#### [Work required]
Can you retype the passage of the Llama 3.2 guide below word for word, starting with "In September 2024" and going on through "you need them."?
++++ Extract provided
In September 2024 Meta released Llama 3.2, a milestone that split the Llama family in two clear directions. On one side are the 1 B and 3 B text-only models engineered for on-device privacy and speed. On the other are the 11 B Vision and 90 B Vision models that fuse images with state-of-the-art language understanding. Despite the different goals, every variant shares the same 128 K-token context window, an optimized transformer backbone with Grouped-Query Attention (GQA), and instruction tuning reinforced by RLHF. This guide walks you through every detail—from architecture and benchmarks to licensing and real-world deployment—using plain language first and deep dives where you need them.
Download and Run Llama 3.2 Models
Need the exact steps for getting Llama 3.2 1B, 3B, 11B Vision, 90B Vision or any other Meta model onto your machine? Click here for our dedicated download guide; it covers official checkpoints, the best quantization choices, and one-click launches with Ollama, LM Studio, and more.
Why Llama 3.2 Is More Than an Update
Llama 3.2 is not a linear bump from 3.1. Think of 3.1 as the sturdy trunk; 3.2 grows two distinct branches:
-
High-performance multimodality – the Vision models (11 B and 90 B) process an image plus text in one prompt to generate text-only answers.
-
Edge-first efficiency – the 1 B and 3 B models shrink a large-language brain down to phone-level hardware without losing basic reasoning.
Architecture
A Shared Transformer Core
Every member of the 3.2 family is an auto-regressive transformer tuned with GQA, which balances multi-head richness with reduced memory traffic. Instruction versions layer supervised fine-tuning and Direct Preference Optimization on top, so you get helpful, safe answers out of the box.
How Vision Works Under the Hood
Vision models bolt a trainable adapter onto a frozen Llama 3.1 text backbone. An image encoder transforms pixels into features, and cross-attention layers feed those features to the language model at several depths. Freezing the text weights prevents “catastrophic forgetting,” so you keep elite language quality while adding sight.
Pruning + Distillation for 1 B and 3 B
Meta trimmed unimportant weights from the 8 B parent, then trained the tiny “students” to mimic the larger model’s logits. Result: the 3 B scores ~78 % on ARC-Challenge—remarkable for something you can run on a laptop GPU.
++++++++
++++ Given information
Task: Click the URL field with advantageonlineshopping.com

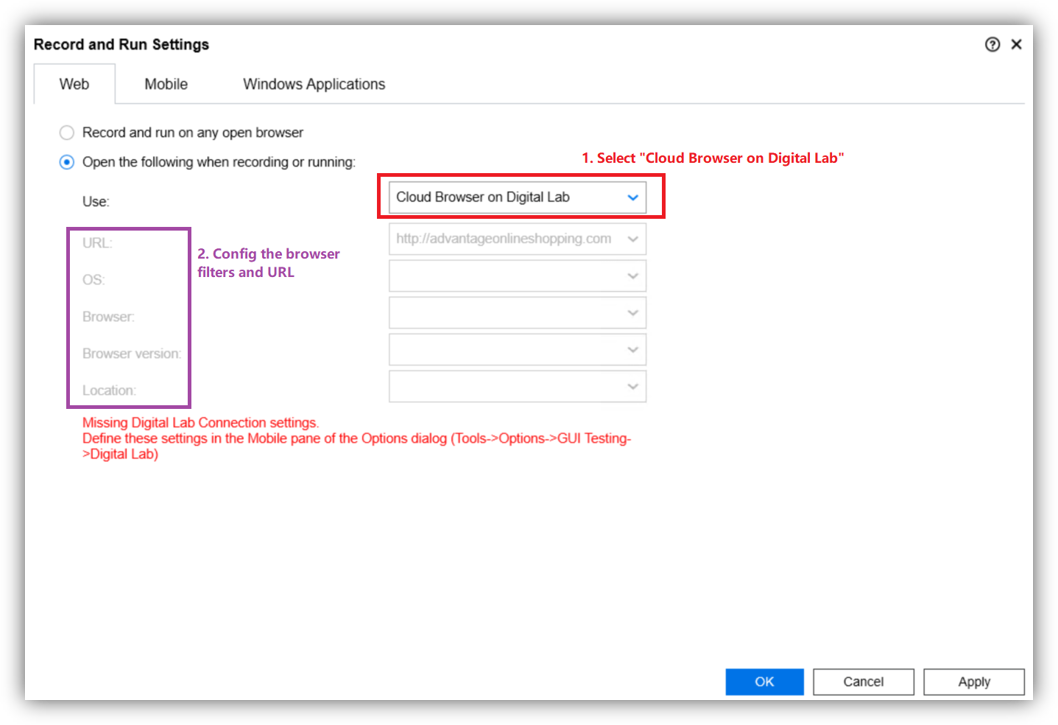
++++++++
#### [Answer to this exercise]
In September 2024 Meta released Llama 3.2, a milestone that split the Llama family in two clear directions. On one side are the 1 B and 3 B text-only models engineered for on-device privacy and speed. On the other are the 11 B Vision and 90 B Vision models that fuse images with state-of-the-art language understanding. Despite the different goals, every variant shares the same 128 K-token context window, an optimized transformer backbone with Grouped-Query Attention (GQA), and instruction tuning reinforced by RLHF. This guide walks you through every detail—from architecture and benchmarks to licensing and real-world deployment—using plain language first and deep dives where you need them.